NGC 346 — Sculpted by Stellar Winds
A turbulent cradle of stars in the Small Magellanic Cloud.
Roughly 200 000 light-years away in the Small Magellanic Cloud — a dwarf satellite galaxy of the Milky Way — NGC 346 blazes as the most active star-forming region in that nearby system. Lying within Tucana, it spans nearly 200 light-years, its tangled appearance shaped by the fierce radiation and winds of massive, newborn stars.
At its heart lies the NGC 346 OB Association, a cluster packed with hot O- and B-type stars whose ultraviolet radiation carves deep cavities and filigrees of glowing gas.

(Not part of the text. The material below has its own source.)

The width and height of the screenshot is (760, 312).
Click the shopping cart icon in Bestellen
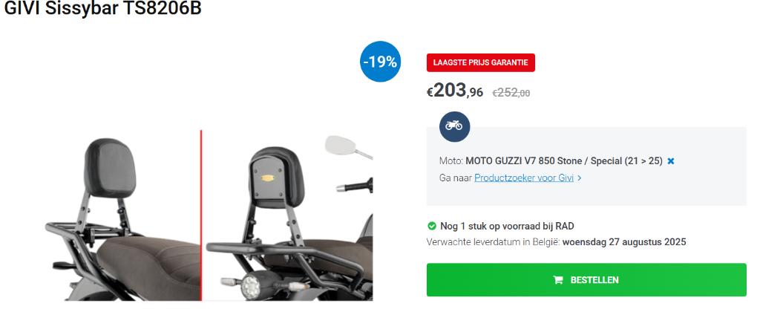[558, 280]

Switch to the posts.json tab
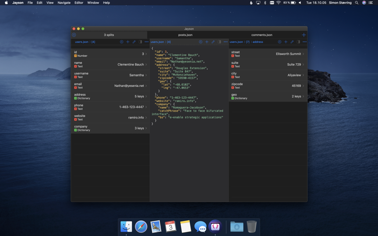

The dominant teal-blue tone arises from strong O III emission, a sign of extreme ionization where energetic photons strip oxygen atoms of multiple electrons — a rare color balance that reveals the region’s intense radiation field.
This deep view brings out delicate filaments and diffuse envelopes extending well beyond the bright core, tracing older supernova-driven flows interleaved with the current wave of star formation.
Just above the nebula sits a compact globular cluster, BS 90, its ancient stars roughly 4–5 billion years old — a striking contrast to the few-million-year-old cluster inside NGC 346. It’s a meeting of cosmic generations: an ancient survivor poised beside a storm of stellar creation.
Because the SMC is a close satellite of our Galaxy, we can resolve this nebula in exceptional detail; in most other galaxies (apart from the equally nearby LMC), such fine structure is simply too distant to see. NGC 346 is therefore a rare extra-galactic laboratory where the processes of stellar birth can be studied almost with Milky Way–like clarity.
Imaged in LRGB Ha and OIII on my Planewave CDK 700 at Observatorio El Sauce, Chile.